On the top level is a set of three installations chosen by Natasha Conland - stunningly engaging works by Dane Mitchell, Peter Robinson and et al. Although it worries me that the v-shaped roof and wooden columns (with vertical metal strip piping) compete to some degree with the art, the architecture (by FJMT & Archimedia) is not gimmicky or (in my view) wilfully cavalier like say, the floor slot at the Adam or the ‘diving board’ of the (now alas ‘ex’) New Gallery. Even high girders that provide a loft ambience would have been a contrivance, but here at least the artists can figure out a strategy if they wish. For example, within these shows, et al wrap a kauri column tightly in black plastic - I assume in an attempt to hide it’s pernickety craft aesthetic.

On the southern end of the ground floor, Senior Curator Ron Brownson presents a large selection of pre-1965 New Zealand abstract painting - all approx. the same size and hung monotonously as two parallel lines on each of two opposite very long walls. A much smaller room leads into this, with an elegantly hung selection of McCahons. It’s the best looking painting display in the building in terms of sensitive positioning, a particularly focussed hang that as a contrasting foil highlights the difficulties of the three nearby rooms presenting post-1965 New Zealand art continuing up to today, assembled by four curators: Conland, Brownson, Jane Davidson and Ngahiraka Mason.

Any selection by committee is bound to result in a hopelessly mangled compromise. Too many agendas fight it out here, though Conland eventually comes out as the dominant personality in this section. (Māori Curator Mason seems to have negotiated a deal where all the permanent sculpture commissions for the building are Maori [a perverse way of adding ‘New Zealandness’ to a blatantly (happily so) un New Zealand building], plus a room for senior Māori painters). Because of space limitations the project ends up creating a crammed sample tin of teenyweeny tasters that spotlight a checklist of names. Conventional thematic boxes are adequately ticked (though Pacific and Asian contributions seem under represented), but the selected work (usually small) does not present those artists at their most impressive.
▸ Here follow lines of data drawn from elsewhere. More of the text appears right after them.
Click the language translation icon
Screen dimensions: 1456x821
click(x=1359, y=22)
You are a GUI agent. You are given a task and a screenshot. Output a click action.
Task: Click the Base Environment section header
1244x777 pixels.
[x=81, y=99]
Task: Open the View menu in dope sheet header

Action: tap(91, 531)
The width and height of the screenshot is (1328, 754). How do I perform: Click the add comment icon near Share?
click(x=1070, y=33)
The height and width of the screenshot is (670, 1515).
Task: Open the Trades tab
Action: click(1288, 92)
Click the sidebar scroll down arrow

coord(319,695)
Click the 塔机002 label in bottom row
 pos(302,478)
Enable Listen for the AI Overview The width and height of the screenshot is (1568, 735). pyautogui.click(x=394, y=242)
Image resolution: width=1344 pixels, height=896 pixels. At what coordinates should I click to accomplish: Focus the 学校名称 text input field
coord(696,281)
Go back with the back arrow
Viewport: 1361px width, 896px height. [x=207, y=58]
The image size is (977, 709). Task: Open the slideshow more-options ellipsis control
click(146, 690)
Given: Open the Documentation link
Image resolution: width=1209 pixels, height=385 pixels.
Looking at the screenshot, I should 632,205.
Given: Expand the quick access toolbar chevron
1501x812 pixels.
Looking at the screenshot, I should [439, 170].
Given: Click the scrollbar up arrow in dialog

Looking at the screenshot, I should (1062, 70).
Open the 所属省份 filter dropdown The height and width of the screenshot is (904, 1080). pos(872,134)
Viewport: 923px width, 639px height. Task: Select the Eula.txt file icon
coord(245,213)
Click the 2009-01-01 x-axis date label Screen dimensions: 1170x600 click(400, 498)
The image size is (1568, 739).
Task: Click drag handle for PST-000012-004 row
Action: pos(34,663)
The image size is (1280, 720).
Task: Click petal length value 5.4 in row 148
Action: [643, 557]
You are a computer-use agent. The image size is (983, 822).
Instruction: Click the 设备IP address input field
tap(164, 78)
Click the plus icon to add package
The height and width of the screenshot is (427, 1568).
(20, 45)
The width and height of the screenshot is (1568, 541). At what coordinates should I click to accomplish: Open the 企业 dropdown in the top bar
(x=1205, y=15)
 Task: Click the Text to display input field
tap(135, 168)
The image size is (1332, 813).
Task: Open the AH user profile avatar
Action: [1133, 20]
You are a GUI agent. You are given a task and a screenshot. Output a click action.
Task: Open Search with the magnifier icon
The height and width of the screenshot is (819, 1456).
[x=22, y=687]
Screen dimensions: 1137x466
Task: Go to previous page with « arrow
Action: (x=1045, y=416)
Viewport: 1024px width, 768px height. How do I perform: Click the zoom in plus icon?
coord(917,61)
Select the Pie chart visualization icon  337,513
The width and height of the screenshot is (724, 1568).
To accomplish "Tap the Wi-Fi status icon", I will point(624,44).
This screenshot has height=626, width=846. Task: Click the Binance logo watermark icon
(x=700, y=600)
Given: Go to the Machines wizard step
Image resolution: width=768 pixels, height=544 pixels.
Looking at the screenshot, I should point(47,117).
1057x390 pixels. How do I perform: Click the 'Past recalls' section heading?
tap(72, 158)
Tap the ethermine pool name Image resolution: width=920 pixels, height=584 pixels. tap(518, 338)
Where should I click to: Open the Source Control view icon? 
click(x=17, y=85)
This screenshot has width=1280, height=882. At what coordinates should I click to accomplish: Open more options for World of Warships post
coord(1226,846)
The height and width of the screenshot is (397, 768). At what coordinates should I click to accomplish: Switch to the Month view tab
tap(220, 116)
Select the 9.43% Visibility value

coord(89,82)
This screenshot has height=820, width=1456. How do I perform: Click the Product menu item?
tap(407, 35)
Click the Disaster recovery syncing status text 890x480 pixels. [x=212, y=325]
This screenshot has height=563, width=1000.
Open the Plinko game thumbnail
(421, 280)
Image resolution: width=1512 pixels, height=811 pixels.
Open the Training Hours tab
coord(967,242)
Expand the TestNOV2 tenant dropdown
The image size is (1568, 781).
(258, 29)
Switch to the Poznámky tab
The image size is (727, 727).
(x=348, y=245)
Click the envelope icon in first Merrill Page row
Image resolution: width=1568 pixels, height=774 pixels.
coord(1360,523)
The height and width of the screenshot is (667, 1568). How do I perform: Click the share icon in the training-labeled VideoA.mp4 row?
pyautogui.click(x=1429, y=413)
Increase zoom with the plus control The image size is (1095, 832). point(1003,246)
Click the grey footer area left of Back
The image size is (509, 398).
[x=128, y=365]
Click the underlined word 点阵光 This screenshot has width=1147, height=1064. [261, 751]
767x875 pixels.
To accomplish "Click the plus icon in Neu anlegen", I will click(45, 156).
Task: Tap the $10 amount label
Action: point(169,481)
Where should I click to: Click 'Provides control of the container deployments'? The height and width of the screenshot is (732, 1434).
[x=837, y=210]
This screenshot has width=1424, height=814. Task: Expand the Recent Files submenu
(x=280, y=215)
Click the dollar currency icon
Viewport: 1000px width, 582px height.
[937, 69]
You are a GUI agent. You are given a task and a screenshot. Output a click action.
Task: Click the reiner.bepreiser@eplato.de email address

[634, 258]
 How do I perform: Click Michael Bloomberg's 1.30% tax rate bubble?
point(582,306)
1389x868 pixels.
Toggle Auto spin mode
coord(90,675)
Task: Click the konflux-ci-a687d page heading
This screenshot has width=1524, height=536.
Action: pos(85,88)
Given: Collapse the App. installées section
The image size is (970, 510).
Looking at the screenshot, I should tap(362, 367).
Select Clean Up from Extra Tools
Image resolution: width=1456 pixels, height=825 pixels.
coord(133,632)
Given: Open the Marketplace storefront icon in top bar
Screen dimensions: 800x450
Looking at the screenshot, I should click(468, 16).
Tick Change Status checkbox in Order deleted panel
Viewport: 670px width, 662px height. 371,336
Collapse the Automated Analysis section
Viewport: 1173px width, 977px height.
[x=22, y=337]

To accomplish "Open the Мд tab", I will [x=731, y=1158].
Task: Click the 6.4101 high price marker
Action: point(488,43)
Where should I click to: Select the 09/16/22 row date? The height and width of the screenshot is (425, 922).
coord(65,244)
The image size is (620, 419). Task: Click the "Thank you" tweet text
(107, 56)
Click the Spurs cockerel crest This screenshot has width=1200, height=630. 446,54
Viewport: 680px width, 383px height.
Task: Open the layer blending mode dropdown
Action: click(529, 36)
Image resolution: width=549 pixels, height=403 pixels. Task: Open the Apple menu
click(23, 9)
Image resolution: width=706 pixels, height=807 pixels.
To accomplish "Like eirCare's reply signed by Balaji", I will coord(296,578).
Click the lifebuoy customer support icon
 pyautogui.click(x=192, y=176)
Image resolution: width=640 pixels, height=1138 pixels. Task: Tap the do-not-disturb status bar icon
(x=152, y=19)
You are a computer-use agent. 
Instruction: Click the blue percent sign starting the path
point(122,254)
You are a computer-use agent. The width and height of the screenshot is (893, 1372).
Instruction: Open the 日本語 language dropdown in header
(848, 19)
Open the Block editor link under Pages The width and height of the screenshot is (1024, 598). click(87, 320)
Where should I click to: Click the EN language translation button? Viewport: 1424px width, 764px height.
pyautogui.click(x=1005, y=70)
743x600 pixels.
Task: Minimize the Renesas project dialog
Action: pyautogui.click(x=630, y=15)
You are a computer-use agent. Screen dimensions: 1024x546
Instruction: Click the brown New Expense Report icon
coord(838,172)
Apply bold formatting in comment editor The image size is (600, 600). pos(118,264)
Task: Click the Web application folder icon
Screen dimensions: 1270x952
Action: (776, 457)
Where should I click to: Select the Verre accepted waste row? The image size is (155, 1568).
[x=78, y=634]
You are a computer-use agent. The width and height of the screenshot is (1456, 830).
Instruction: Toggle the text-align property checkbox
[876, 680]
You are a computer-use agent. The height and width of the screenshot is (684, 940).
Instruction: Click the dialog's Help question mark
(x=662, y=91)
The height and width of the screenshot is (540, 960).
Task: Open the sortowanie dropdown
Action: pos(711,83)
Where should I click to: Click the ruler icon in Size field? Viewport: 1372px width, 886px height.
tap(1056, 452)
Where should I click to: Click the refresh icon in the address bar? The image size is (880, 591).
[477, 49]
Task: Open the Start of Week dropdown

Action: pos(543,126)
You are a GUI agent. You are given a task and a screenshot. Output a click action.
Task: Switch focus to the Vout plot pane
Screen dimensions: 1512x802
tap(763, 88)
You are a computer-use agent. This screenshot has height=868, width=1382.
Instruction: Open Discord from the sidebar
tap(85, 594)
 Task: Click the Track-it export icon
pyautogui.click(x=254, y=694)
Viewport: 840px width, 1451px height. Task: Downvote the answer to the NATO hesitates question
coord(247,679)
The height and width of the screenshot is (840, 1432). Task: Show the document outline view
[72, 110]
The story of New Zealand art from 1965 to the present is divided into three tall rooms, divided: 1965-1980 / 1980-1995 / 1995-today. The last two sections cleverly exploit the high studs by using works by Julia Morison, Julian Dashper, Kate Newby and others to really activate the rooms. Gambia Castle have a really strong presence with some great contributions by Austin, Newby and Connor and a weak one from Simon Denny. And Auckland profile means clearly national significance in this display.

The earlier 1965-1980 room is woeful, but looking at the dynamism of that particular time frame, how can it not be? There is a worthy attempt to recognise the significance of post-object art using a vitrine of publications and correspondence, and a very minor Jim Allen sculpture, but in doing that the national contributions by important painters such as Maddox, Thorburn and Trusttum have been ignored. And the wall hang is abysmal - far too crowded.

Of the other shows, Whizz Bang Pop on Level 1 and the kinetic art display next door reveal how valuable Andrew Bogle was as a curator with the many acquisitions that he made in the early eighties that effortlessly dominate over later acquisitions from various Triennials a decade or two later. In this International section, our home grown ‘International’ artists like Dashper, Upritchard, Stevenson and Apple are ignored, kept downstairs with the National as if such claims by any tall poppies could never be for real.

Whatever the convoluted politics of categorisation and identity branding, the other significant aspect of this building is the extraordinary planned gift from Julian and Josie Robertson (also seen on Level 1). Fifteen stunning paintings by Picasso, Braque, Matisse, Mondrian and others at their peak, these glorious examples of early modernisn will place Auckland’s municipal institution ahead of Dunedin as a depository of historical art treasures. It is a great tribute to the charm and tenacity of Chris Saines that the city of Auckland has managed to attract such a magnanimous donation to go inside its new sensationally beautiful and hopefully soon much appreciated building.